━━━━━ Data for this task

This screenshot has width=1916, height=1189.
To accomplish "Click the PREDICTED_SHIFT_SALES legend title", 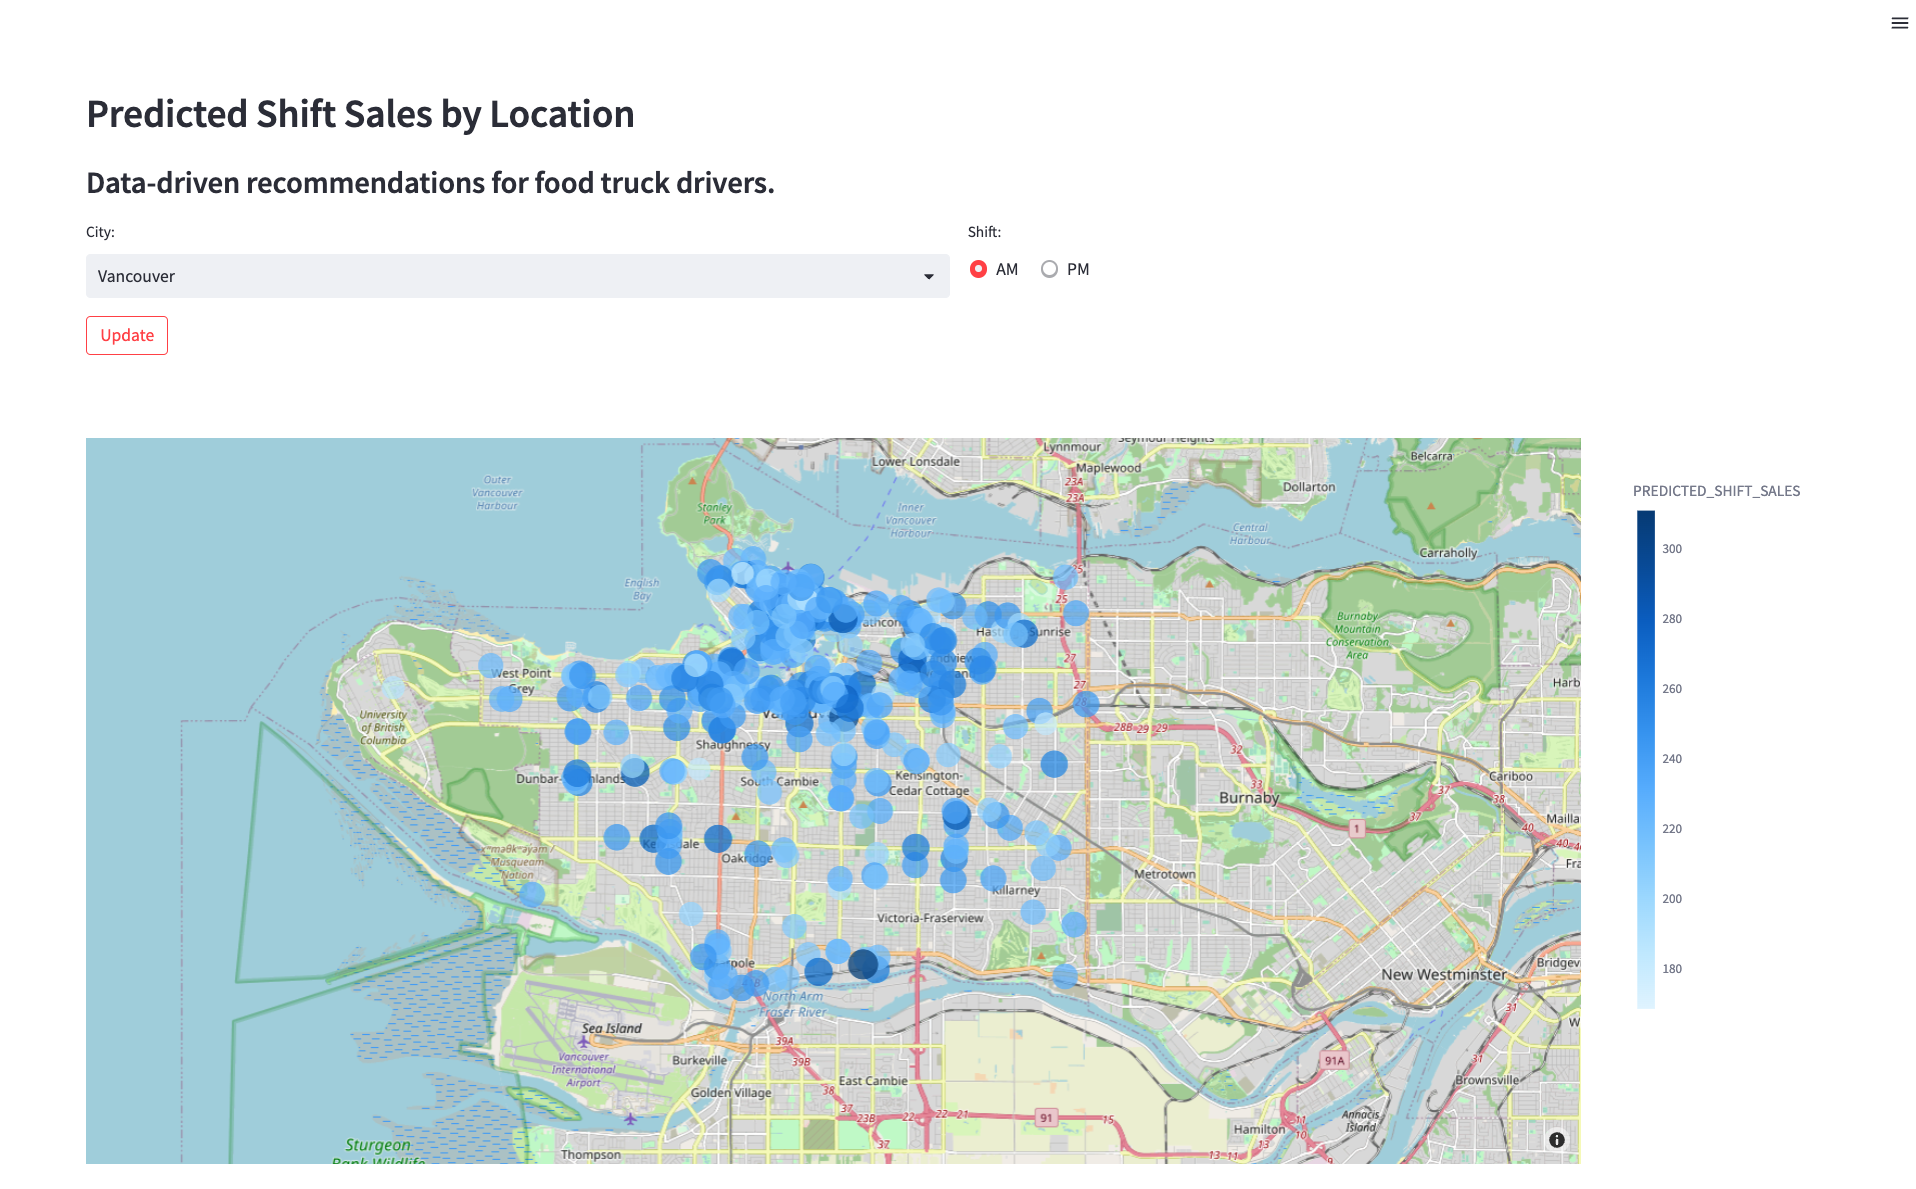I will [1715, 491].
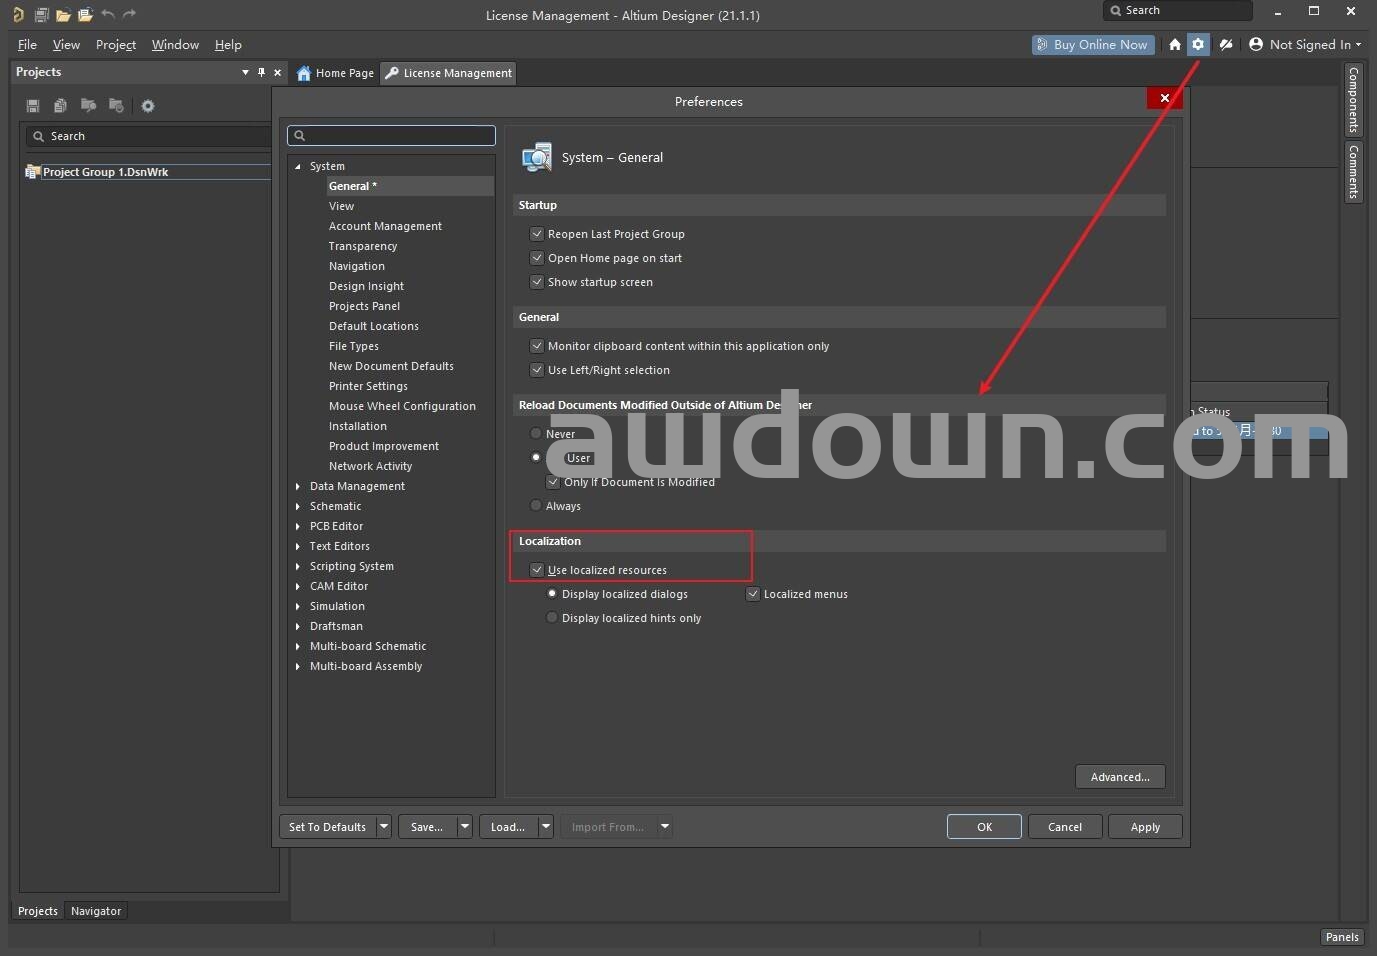Click the notifications icon beside the gear
This screenshot has height=956, width=1377.
point(1225,45)
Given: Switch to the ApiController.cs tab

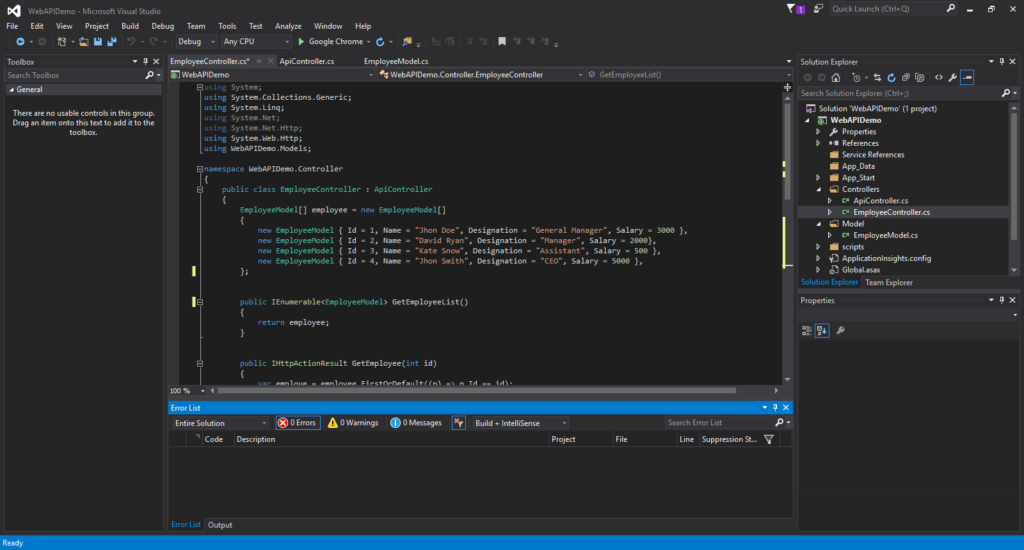Looking at the screenshot, I should (x=307, y=61).
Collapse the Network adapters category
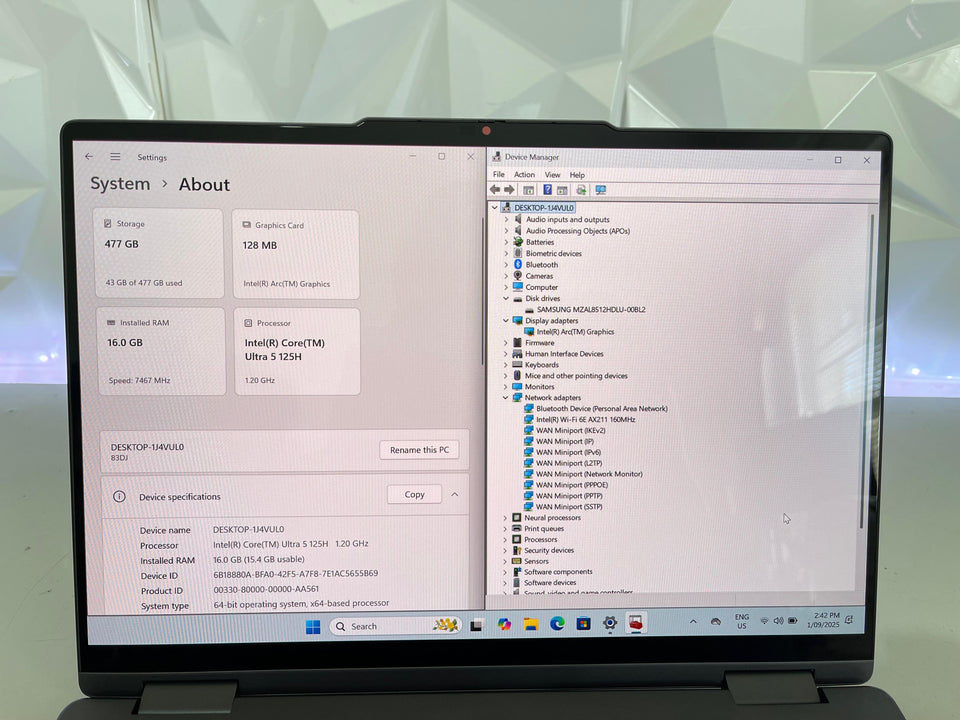Viewport: 960px width, 720px height. point(506,398)
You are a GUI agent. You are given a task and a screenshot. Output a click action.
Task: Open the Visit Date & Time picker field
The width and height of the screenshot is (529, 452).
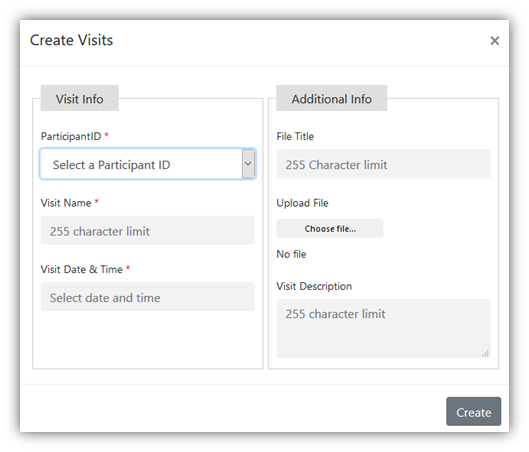click(x=147, y=297)
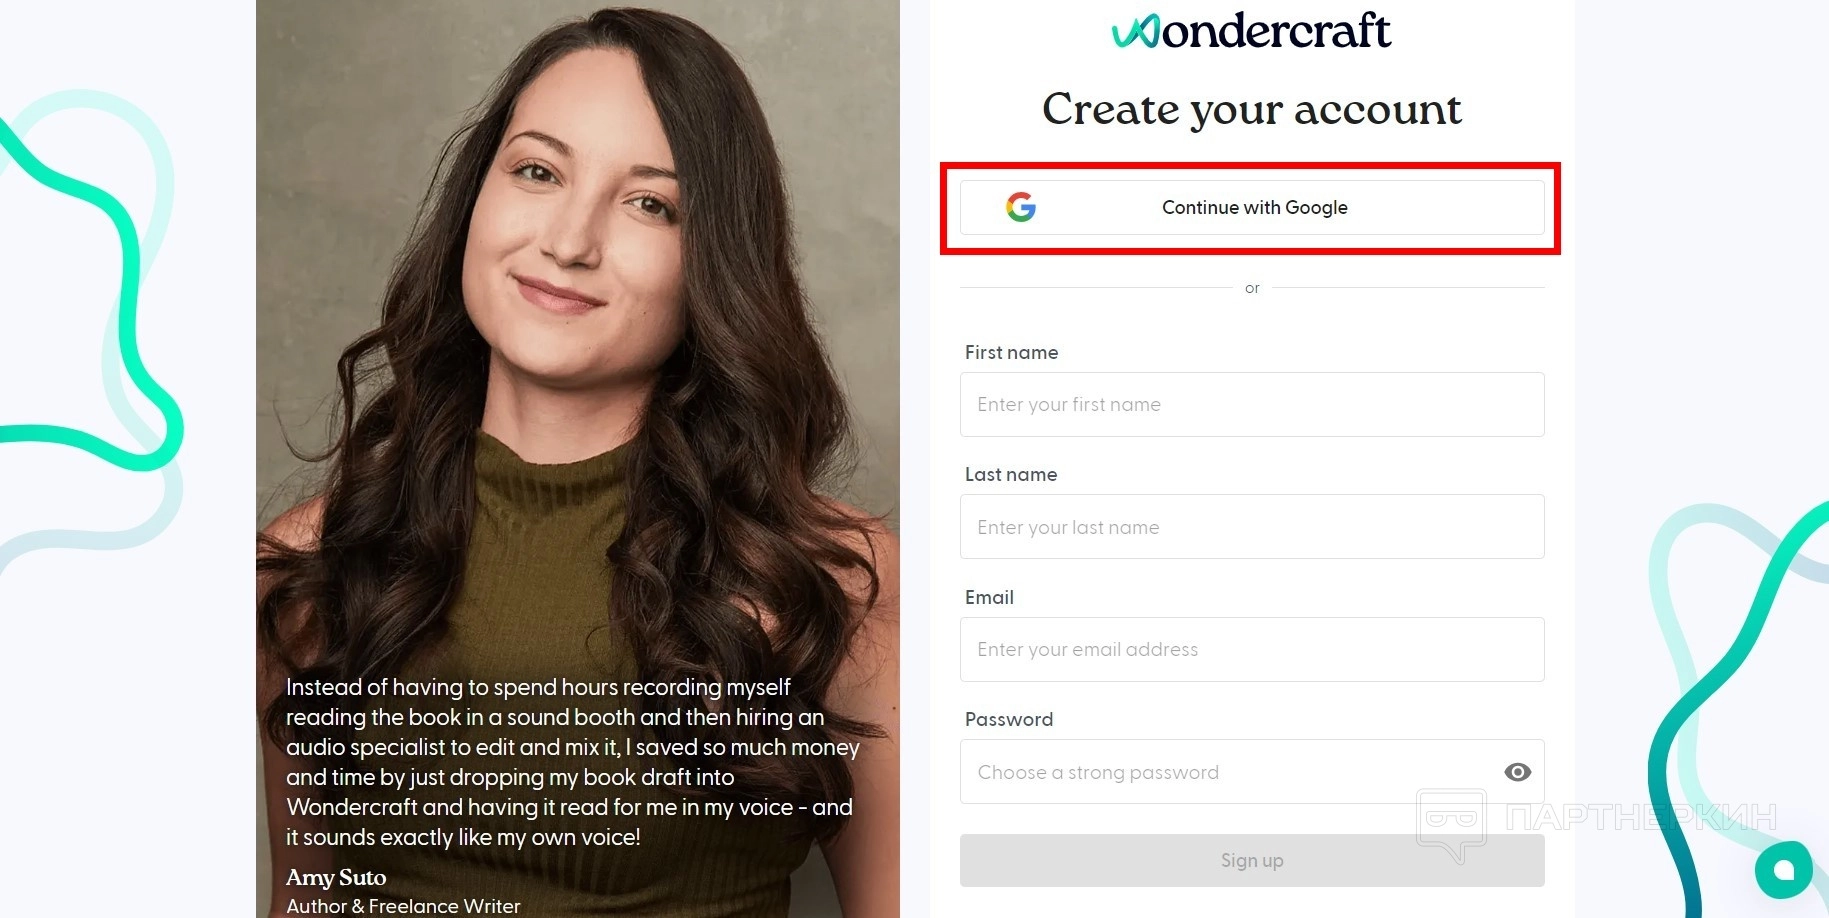Open the chat support bubble
Image resolution: width=1829 pixels, height=918 pixels.
pos(1783,870)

━━━━━━━━━━

**Directions for this task:**
What is needed is an exact copy of the lines above, from the one holding "Given: Switch to the ApiController.cs tab" down to the one holding "Task: Open the Visit Date & Time picker field", with those two included and the pictures left out.

**Written response:**
Given: Switch to the ApiController.cs tab

Looking at the screenshot, I should (x=307, y=61).
Collapse the Network adapters category
Viewport: 960px width, 720px height. point(506,398)
You are a GUI agent. You are given a task and a screenshot. Output a click action.
Task: Open the Visit Date & Time picker field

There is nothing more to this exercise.